First came the internet. Then came the viruses, hacks, fraud, blackmail, extortion, stalking, catfishing, harassment, revenge nudes and data harvests (and the inevitable security breaches). Somewhere in the middle of all that, the web also became a primary tool for masturbating, dating, pirating entertainment and the sale of drugs or sex — not to mention a network for extremist hate. It was, we quickly realized, an ideal place for certain exceedingly private activities that also happen to rely on an absurd and risky degree of connectivity.
In other words, your secret vices and hobbies and beliefs were, by definition, public.
Which is why, beginning with Apple’s Safari in the mid-aughts, we put so much faith in private browsing features. At the very moment we realized how vulnerable our online activity made us to either malicious strangers, law enforcement or just a parent or partner seeing our smutty search history — you can only blame your little brother so many times! — we were gifted the option of hiding our shame. Google Chrome’s “incognito” mode, which debuted in 2008, appeared to cement the idea that our movements through cyberspace were untraceable. Hell, it even shows you a logo of a black-hatted private eye. Below that, however, we find a few very important caveats.
Yes, your private browsing activities are still visible to your employer if you’re surfing on a work device. Same goes for school. And it turns out that monitoring on the actual websites you visit is the biggest problem of all, at least in the great wide world of streaming sex. Researchers from Microsoft, Carnegie Mellon and University of Pennsylvania just delved into more than 22,000 porn sites to show that 93 percent of them leak data to third parties, including tech giants like Facebook, which may then go on to sell it. In fact, Google itself has trackers on 74 percent of the web’s top porn destinations, meaning that its own private browsing feature is largely useless against the company’s collection of your favorite cumshots.
The first hypothetical in the study pertains to a porn consumer, fittingly named “Jack,” who “does not know that incognito mode only ensures his browsing history is not stored on his computer.” As a result, he’s exposed to third parties that “may even infer Jack’s sexual interests from the URLs of the sites he accesses” or “use what they have decided about these interests for marketing or building a consumer profile.”
Can you imagine? Betrayed by the little guy in the fedora and glasses!
Microsoft’s interest in these security loopholes isn’t purely altruistic, of course; they’re looking to unseat Google Chrome by offering a new version of their current browser, Edge, that promises enhanced privacy.
But for me, the battle to keep secrets is over. I’ve already had my Social Security number stolen; I’m also one of the 147 million people whose financial information was leaked in the mammoth Equifax breach. And I damn sure don’t bother using incognito mode when I’m jerking off. What’s the point? The masters of the universe already know everything about me, including that I check out videos of big-breasted women giving blowjobs now and then.
Most sites have a social media sharing button on those clips, for god’s sake; maybe I ought to be curating a list of recommendations to send out in a weekly newsletter. The great irony of private browsing when you’re horny?

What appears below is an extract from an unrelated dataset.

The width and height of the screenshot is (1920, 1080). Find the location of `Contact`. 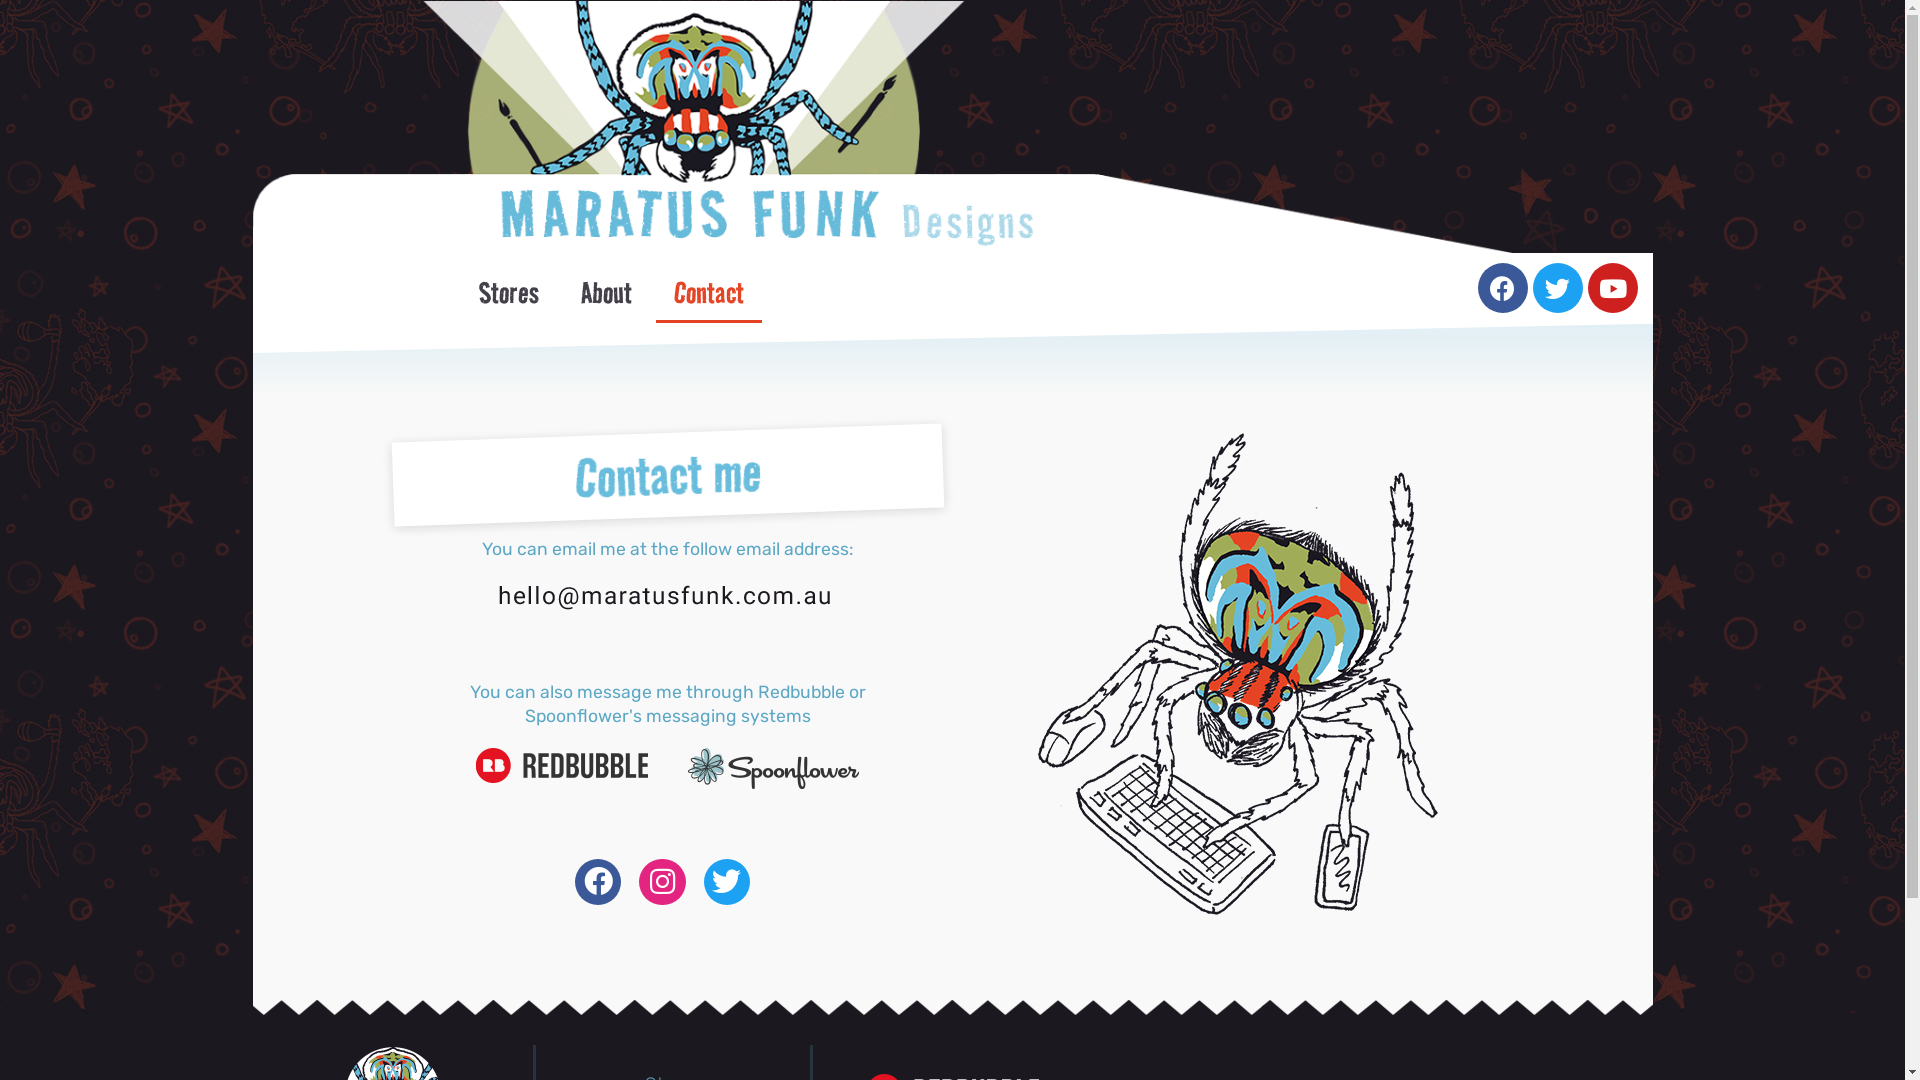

It just makes it harder to find that one super-hot video you remembered from last week. Better to have the digital receipts to retrace your steps later on.
What’s Google gonna do with all that data? Whatever they want, I guess. But it’s sort of nice to have an answer to the question of the hidden price we’re paying for all this free filth, plus entry to countless toxic or embarrassing communities. Given my reporting on everyone from incels and white supremacists to Joker cosplayers and women who talk shit about engagement rings, Silicon Valley servers are probably getting quite a portrait of yours truly, and I hope they use it to serve me more of the depraved content I require.
In any event, I’ve stopped pretending there’s any such thing as adequate protection when logging on. Welcome to an era of raw-dogging the internet, bro. May as well share your mom’s maiden name with anyone who asks and tweet your address to see if anyone nearby wants to come hang out. It may not be “safe,” but it’s liberating.
But if you truly can’t stand having your personal business on display to unsympathetic corporate interests?
Maybe the 21st century isn’t for you. Smash that laptop and flee into the woods.